Besides gauging how much coral polyps react to the addition of coral foods to the aquarium water, there is not a very practical way to quantify how good these coral nutrition products perform. After all you could add a few squirts of thawed frozen food juice to the tank eliciting a strong feeding response without actually nourishing your coral. However, being strong proponents of target feeding our own corals we’ve found the Nano Reef Coral Food from Ocean Nutrition to be highly amenable to target feeding a certain group of “SPS” corals.
We’ve tried just about every type of coral food there is from the frozen and refrigerated varieties to innumerable dry coral food formulas. All of them have their merits but lately we’ve grown an interest in keeping and growing low energy SPS corals with exceptionally tiny mouths like Psammocora, Pavona, Leptoseris, Coscinarea and similar genera. Many of these species have exceptionally weak stinging cells and are poorly adapted to catch particulate foods in the water and they are most abundant in somewhat calm waters where nutritious particles can settle on their surface.

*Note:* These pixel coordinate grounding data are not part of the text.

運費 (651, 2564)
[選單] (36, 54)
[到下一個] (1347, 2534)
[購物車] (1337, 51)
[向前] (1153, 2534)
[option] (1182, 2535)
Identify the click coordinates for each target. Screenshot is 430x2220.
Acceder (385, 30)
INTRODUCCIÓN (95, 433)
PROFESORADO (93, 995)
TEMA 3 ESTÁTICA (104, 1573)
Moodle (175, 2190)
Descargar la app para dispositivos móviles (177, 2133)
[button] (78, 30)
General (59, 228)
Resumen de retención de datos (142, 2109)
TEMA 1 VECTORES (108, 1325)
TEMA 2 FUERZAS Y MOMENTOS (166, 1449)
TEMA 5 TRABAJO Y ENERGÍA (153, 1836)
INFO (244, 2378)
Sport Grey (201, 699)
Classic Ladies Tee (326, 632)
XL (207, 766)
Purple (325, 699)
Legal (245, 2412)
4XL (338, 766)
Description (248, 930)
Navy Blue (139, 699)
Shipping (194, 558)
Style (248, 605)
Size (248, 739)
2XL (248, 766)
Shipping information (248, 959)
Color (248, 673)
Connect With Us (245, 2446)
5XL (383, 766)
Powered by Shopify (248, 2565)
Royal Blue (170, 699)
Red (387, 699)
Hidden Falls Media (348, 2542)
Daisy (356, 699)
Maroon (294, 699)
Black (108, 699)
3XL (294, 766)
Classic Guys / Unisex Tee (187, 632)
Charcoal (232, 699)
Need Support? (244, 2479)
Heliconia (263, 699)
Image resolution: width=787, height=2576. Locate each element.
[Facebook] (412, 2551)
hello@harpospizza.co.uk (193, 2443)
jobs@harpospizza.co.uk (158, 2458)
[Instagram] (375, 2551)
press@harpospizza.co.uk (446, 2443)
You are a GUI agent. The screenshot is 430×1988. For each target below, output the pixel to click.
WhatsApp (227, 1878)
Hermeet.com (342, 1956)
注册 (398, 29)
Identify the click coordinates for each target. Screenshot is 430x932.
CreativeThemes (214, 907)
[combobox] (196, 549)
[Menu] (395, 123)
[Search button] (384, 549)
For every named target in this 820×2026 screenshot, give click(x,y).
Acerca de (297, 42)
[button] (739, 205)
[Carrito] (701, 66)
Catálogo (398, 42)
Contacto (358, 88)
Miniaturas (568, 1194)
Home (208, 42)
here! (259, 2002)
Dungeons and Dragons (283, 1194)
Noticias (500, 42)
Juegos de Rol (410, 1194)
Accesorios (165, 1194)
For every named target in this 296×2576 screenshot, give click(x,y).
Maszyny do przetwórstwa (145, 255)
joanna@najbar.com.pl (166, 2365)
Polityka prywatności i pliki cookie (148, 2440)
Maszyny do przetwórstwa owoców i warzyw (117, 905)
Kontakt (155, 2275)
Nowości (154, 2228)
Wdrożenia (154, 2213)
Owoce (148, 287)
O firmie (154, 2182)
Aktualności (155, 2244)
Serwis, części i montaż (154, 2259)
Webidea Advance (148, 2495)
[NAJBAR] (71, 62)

Although Ocean Nutrition Coral Food has been out since 2008 it’s only recently that we revisited this formula to address the nutritional needs of our newfound interest in low energy SPS corals. Compared to many other dry foods, we found ON’s very finely powdered mealy formula to hydrate and become heavier than water very quickly, which is very important for feeding plating stony corals with very un-sticky polyps and tentacles.
Using Julian’s Thing to meter out the sunken particles of ON Coral Food we carefully applied food to our various red, green and orange Leptoseris species as well as some exotic Pavona frondifera and Pavona cactus. For having such a thin layer of tissue these low light and low flow species of corals reacted quickly to being target fed with the very fine Nano Reef Coral Food.
Almost immediately the various Leptoseris and Pavona began to collect and concentrate the fine powdered foods towards their mouths using imperceptible cilia on their surfaces. A little while later the food was gone with the tissue of these thin SPS corals becoming slightly puffy where the food went in, yet the corals remained more puffy and expanded in tissue for days after in a way that we’ve rarely seen in these corals.
There are lots of coral foods for lots of different purposes – Fungia will gladly take large mysis and small silversides, sinking pelleted foods are fine for many LPS and high flow SPS corals get off on rotifers and cyclopeeze. Since getting into the more cryptic side of SPS corals we’ve struggled to give them an appropriate food but we’ve seen a noticeable perking up since target feeding Ocean Nutrition’s fine coral powder to our corals – we like target feeding it, these specific corals really seem to like it and we’ll make sure to resupply this product when we run out.